Nonlinear Photonic Crystals: IV. Nonlinear Schrodinger Equation Regime

TL;DR

This paper rigorously derives the nonlinear Schrödinger equation as an approximation for electromagnetic wave propagation in nonlinear photonic crystals, introducing extended NLS equations that improve accuracy over classical models.

Contribution

It develops a systematic approximation framework for nonlinear Maxwell equations, deriving the NLS regime and extended NLS equations with quantitative error estimates.

Findings

NLS accurately models wave evolution under specific excitation conditions.

Extended NLS equations provide significantly better approximation accuracy.

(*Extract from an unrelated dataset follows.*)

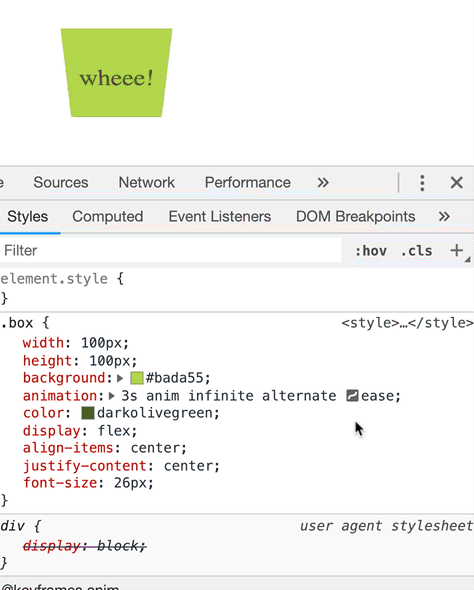The height and width of the screenshot is (590, 474).
Task: Focus the styles Filter input field
Action: [x=171, y=251]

Rigorous error bounds are established for the approximations.

Abstract

We study here the nonlinear Schrodinger Equation (NLS) as the first term in a sequence of approximations for an electromagnetic (EM) wave propagating according to the nonlinear Maxwell equations (NLM). The dielectric medium is assumed to be periodic, with a cubic nonlinearity, and with its linear background possessing inversion symmetric dispersion relations. The medium is excited by a current $\mathbf{J}$ producing an EM wave. The wave nonlinear evolution is analyzed based on the modal decomposition and an expansion of the exact solution to the NLM into an asymptotic series with respect to some three small parameters $\alpha $, $\beta $ and $\varrho $. These parameters are introduced through the excitation current $\mathbf{J}$ to scale respectively (i) its amplitude and consequently the magnitude of the nonlinearity; (ii) the range of wavevectors involved in its modal composition, with $\beta ^{-1}$ scaling its spatial extension; (iii) its frequency bandwidth, with $\varrho ^{-1}$ scaling its time extension. We develop a consistent theory of approximations of increasing accuracy for the NLM with its first term governed by the NLS. We show that such NLS regime is the medium response to an almost monochromatic excitation current $\mathbf{J} $. The developed approach not only provides rigorous estimates of the approximation accuracy of the NLM with the NLS in terms of powers of $\alpha $, $\beta $ and $\varrho $, but it also produces new extended NLS (ENLS) equations providing better approximations. Remarkably, quantitative estimates show that properly tailored ENLS can significantly improve the approximation accuracy of the NLM compare with the classical NLS.